If:Judged result is the encoded non-intracoded frame that present frame has same time horizon, then performs step 5;
Or judged result is that present frame does not have the encoded non-intracoded frame of same time horizon, then step 7 is performed;
Step 5:The scramble time of the adjacent encoded frame in position is synchronized to and same a period of time by scramble time forecast model
In the adjacent encoded frame identical level of interbed;
Step 6:The scramble time of present frame is predicted by the scramble time of two frames after synchronization jointly, step is then performed
Rapid 8;
Step 7:The scramble time of present frame is predicted according to the scramble time of the adjacent encoded frame in position;
Step 8:The code tree unit that each band is possessed is distributed on the basis of the predictive coding time of present frame
Number;
Step 9:It is finely adjusted according to the allocation result of band, each band is obtained identical computational load;
Step 10:Each band of parallel encoding present frame, terminates a frame.

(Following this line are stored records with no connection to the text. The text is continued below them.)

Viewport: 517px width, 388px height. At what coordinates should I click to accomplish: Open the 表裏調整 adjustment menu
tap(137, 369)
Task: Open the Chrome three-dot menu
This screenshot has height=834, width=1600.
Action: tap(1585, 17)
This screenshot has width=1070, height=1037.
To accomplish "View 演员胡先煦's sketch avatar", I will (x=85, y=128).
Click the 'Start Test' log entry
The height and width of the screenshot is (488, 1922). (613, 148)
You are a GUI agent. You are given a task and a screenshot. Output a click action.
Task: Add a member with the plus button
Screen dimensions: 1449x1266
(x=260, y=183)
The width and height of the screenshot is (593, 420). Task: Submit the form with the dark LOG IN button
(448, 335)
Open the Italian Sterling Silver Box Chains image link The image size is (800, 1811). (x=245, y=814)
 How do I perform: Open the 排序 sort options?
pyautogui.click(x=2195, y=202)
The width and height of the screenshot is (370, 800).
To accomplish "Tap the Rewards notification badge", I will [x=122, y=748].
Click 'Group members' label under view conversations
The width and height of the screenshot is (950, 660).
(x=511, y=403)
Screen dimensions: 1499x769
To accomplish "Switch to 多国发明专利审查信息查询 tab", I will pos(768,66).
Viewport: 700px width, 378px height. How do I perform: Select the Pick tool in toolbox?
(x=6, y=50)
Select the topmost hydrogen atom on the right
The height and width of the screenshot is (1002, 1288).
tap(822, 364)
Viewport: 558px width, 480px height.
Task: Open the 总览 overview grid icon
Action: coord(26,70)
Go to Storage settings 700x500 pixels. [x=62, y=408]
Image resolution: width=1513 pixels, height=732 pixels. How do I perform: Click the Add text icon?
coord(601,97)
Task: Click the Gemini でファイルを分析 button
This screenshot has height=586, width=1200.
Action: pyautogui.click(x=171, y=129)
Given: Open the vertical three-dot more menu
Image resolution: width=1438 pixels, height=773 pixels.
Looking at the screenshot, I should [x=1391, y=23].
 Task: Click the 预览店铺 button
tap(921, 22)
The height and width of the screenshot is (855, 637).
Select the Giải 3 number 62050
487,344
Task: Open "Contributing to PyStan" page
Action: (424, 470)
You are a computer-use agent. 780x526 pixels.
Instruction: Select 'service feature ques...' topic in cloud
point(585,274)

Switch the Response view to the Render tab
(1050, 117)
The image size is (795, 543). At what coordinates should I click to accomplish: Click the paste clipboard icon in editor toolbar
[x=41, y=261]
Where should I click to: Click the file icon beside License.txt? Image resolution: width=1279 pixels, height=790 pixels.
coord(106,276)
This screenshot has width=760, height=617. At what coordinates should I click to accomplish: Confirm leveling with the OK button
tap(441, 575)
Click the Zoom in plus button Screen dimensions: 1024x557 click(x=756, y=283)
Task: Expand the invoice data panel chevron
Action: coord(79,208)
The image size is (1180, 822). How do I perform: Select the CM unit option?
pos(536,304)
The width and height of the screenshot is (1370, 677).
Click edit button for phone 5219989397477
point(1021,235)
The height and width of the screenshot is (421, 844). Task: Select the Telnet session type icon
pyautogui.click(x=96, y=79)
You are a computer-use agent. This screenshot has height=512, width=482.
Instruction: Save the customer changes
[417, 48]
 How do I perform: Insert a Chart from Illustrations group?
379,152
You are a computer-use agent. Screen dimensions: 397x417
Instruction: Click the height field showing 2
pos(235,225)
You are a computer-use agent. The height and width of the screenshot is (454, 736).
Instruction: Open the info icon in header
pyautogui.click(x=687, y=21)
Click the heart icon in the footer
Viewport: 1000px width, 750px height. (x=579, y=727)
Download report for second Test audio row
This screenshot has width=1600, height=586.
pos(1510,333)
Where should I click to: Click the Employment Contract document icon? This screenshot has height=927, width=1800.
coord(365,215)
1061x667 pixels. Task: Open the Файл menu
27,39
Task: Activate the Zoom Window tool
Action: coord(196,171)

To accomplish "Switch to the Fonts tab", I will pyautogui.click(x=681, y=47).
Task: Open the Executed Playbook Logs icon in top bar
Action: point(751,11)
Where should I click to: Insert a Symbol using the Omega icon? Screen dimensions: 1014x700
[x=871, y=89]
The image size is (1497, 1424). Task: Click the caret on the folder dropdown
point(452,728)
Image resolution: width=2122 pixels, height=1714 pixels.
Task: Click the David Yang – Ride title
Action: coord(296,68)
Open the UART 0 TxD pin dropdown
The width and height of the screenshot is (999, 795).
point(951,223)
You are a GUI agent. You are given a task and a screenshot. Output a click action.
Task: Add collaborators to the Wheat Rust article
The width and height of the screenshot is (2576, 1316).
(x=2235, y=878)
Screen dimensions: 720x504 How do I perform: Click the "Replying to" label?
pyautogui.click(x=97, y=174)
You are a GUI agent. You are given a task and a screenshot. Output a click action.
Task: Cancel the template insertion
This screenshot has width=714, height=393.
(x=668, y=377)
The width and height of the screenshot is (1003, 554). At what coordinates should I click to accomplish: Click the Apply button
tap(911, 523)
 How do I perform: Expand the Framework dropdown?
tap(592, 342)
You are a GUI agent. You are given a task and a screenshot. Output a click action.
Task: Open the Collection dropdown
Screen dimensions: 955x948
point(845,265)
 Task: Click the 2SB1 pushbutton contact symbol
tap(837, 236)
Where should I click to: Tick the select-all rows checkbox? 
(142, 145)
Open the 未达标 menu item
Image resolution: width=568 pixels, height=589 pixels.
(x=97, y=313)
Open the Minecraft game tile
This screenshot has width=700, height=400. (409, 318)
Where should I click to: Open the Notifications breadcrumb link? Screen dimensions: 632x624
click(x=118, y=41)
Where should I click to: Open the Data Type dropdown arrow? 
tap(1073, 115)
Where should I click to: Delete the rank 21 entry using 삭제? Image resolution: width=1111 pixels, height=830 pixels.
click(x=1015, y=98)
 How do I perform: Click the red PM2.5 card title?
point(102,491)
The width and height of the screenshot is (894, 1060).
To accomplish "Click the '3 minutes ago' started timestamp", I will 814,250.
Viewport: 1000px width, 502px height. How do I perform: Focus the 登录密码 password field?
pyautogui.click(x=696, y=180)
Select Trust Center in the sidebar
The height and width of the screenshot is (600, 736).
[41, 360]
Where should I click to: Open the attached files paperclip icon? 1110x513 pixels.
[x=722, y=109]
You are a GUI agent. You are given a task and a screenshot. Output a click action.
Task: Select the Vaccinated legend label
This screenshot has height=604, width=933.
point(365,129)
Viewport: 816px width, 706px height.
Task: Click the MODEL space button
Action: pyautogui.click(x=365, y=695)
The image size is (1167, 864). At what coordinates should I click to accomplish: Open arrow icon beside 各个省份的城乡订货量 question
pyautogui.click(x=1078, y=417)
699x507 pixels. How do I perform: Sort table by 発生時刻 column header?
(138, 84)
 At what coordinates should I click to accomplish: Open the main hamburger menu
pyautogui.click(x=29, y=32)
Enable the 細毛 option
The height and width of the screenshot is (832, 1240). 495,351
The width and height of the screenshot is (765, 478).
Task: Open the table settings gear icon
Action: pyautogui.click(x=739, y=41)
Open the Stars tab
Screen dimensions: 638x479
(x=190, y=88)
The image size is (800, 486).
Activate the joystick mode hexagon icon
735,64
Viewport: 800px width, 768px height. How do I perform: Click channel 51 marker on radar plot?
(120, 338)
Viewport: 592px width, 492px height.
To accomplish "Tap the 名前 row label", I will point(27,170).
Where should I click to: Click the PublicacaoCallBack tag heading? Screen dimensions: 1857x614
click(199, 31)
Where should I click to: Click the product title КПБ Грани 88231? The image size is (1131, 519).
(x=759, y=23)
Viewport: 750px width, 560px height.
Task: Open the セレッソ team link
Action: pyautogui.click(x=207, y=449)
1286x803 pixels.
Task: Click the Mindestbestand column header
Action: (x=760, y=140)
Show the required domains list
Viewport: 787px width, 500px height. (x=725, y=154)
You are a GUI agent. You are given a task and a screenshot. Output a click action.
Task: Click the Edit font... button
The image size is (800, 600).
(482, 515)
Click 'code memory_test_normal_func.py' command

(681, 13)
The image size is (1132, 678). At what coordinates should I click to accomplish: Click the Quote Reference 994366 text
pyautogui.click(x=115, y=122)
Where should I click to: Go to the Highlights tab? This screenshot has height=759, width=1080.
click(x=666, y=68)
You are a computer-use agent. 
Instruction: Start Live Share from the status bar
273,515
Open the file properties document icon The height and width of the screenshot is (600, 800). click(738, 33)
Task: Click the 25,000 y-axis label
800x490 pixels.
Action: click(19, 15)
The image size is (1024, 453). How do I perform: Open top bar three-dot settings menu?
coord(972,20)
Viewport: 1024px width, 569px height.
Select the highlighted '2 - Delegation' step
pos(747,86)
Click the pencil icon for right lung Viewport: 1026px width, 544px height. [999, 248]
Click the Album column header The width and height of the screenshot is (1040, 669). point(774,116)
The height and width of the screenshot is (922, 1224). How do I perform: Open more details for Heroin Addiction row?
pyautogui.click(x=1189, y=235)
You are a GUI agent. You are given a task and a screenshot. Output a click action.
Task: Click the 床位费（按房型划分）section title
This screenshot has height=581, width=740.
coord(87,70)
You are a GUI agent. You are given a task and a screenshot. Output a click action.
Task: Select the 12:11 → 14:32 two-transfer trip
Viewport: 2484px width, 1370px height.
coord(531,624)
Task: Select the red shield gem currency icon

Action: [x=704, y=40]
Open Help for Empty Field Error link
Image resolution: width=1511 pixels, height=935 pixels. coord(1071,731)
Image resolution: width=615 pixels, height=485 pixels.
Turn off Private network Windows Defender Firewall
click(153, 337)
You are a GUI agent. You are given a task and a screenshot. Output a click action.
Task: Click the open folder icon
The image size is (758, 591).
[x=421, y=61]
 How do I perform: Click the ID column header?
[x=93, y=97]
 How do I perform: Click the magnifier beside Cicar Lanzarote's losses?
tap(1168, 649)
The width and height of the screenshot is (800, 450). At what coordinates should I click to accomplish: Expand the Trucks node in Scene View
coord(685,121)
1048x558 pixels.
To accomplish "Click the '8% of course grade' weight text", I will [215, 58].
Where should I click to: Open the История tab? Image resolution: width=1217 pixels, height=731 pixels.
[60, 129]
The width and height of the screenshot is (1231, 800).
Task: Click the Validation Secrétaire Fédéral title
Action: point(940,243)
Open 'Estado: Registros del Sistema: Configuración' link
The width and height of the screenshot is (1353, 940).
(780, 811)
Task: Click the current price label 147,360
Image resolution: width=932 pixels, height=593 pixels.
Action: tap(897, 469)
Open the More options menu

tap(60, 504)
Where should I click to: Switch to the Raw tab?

Preferably, in steps of 5, following steps are specifically included:
Step 5.1:Adjacent encoded frame on position is done into the adjustment based on its position in the group of images, it is synchronized to
With same time horizon in adjacent encoded frame identical image sets position level;
Step 5.2:The scramble time of adjacent encoded frame on position is done into the adjustment based on quantization parameter size, makes it
It is synchronized to same time horizon in adjacent encoded frame identical quantization parameter level;
Step 5.3:The scramble time of adjacent encoded frame on position is done based on the adjustment of reference frame number purpose, makes its same
Walk with same time horizon in adjacent encoded frame identical reference frame level.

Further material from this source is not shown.